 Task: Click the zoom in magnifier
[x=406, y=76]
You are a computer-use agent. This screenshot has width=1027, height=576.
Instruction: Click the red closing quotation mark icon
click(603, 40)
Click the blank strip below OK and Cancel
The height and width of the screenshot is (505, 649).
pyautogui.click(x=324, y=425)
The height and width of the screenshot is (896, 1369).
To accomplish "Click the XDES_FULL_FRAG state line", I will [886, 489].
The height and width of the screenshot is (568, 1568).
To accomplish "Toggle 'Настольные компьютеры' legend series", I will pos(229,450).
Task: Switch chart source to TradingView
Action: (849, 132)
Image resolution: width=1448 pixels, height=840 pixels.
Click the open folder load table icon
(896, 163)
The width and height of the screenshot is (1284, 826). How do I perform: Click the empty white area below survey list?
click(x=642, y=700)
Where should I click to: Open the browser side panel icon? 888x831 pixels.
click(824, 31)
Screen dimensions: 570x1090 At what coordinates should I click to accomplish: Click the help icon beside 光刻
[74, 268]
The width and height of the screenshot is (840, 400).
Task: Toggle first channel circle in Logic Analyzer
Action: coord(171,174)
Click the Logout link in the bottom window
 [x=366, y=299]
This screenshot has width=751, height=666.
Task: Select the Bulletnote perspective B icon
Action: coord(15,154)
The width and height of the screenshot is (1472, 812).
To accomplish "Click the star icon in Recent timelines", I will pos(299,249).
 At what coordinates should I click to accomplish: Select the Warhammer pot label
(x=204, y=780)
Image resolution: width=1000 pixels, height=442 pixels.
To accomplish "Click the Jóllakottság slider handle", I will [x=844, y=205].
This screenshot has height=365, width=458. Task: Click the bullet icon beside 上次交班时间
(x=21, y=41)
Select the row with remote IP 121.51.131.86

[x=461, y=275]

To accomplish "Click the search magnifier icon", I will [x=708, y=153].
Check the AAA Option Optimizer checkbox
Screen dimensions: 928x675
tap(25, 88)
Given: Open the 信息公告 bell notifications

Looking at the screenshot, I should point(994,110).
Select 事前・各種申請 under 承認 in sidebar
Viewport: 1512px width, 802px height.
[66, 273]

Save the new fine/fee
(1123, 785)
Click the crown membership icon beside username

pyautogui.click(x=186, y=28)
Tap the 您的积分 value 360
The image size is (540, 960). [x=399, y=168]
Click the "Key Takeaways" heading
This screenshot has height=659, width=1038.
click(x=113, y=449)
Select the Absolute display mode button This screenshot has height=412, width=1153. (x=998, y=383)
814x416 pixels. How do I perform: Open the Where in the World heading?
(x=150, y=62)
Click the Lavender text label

WHAT YOU HAVE TO DO » Please print the material again in full, exactly as it is.

REPLY TO THE TASK »
 Task: Click the zoom in magnifier
[x=406, y=76]
You are a computer-use agent. This screenshot has width=1027, height=576.
Instruction: Click the red closing quotation mark icon
click(603, 40)
Click the blank strip below OK and Cancel
The height and width of the screenshot is (505, 649).
pyautogui.click(x=324, y=425)
The height and width of the screenshot is (896, 1369).
To accomplish "Click the XDES_FULL_FRAG state line", I will [886, 489].
The height and width of the screenshot is (568, 1568).
To accomplish "Toggle 'Настольные компьютеры' legend series", I will pos(229,450).
Task: Switch chart source to TradingView
Action: (849, 132)
Image resolution: width=1448 pixels, height=840 pixels.
Click the open folder load table icon
(896, 163)
The width and height of the screenshot is (1284, 826). How do I perform: Click the empty white area below survey list?
click(x=642, y=700)
Where should I click to: Open the browser side panel icon? 888x831 pixels.
click(824, 31)
Screen dimensions: 570x1090 At what coordinates should I click to accomplish: Click the help icon beside 光刻
[74, 268]
The width and height of the screenshot is (840, 400).
Task: Toggle first channel circle in Logic Analyzer
Action: coord(171,174)
Click the Logout link in the bottom window
 [x=366, y=299]
This screenshot has width=751, height=666.
Task: Select the Bulletnote perspective B icon
Action: coord(15,154)
The width and height of the screenshot is (1472, 812).
To accomplish "Click the star icon in Recent timelines", I will pos(299,249).
 At what coordinates should I click to accomplish: Select the Warhammer pot label
(x=204, y=780)
Image resolution: width=1000 pixels, height=442 pixels.
To accomplish "Click the Jóllakottság slider handle", I will [x=844, y=205].
This screenshot has height=365, width=458. Task: Click the bullet icon beside 上次交班时间
(x=21, y=41)
Select the row with remote IP 121.51.131.86

[x=461, y=275]

To accomplish "Click the search magnifier icon", I will [x=708, y=153].
Check the AAA Option Optimizer checkbox
Screen dimensions: 928x675
tap(25, 88)
Given: Open the 信息公告 bell notifications

Looking at the screenshot, I should point(994,110).
Select 事前・各種申請 under 承認 in sidebar
Viewport: 1512px width, 802px height.
[66, 273]

Save the new fine/fee
(1123, 785)
Click the crown membership icon beside username

pyautogui.click(x=186, y=28)
Tap the 您的积分 value 360
The image size is (540, 960). [x=399, y=168]
Click the "Key Takeaways" heading
This screenshot has height=659, width=1038.
click(x=113, y=449)
Select the Absolute display mode button This screenshot has height=412, width=1153. (x=998, y=383)
814x416 pixels. How do I perform: Open the Where in the World heading?
(x=150, y=62)
Click the Lavender text label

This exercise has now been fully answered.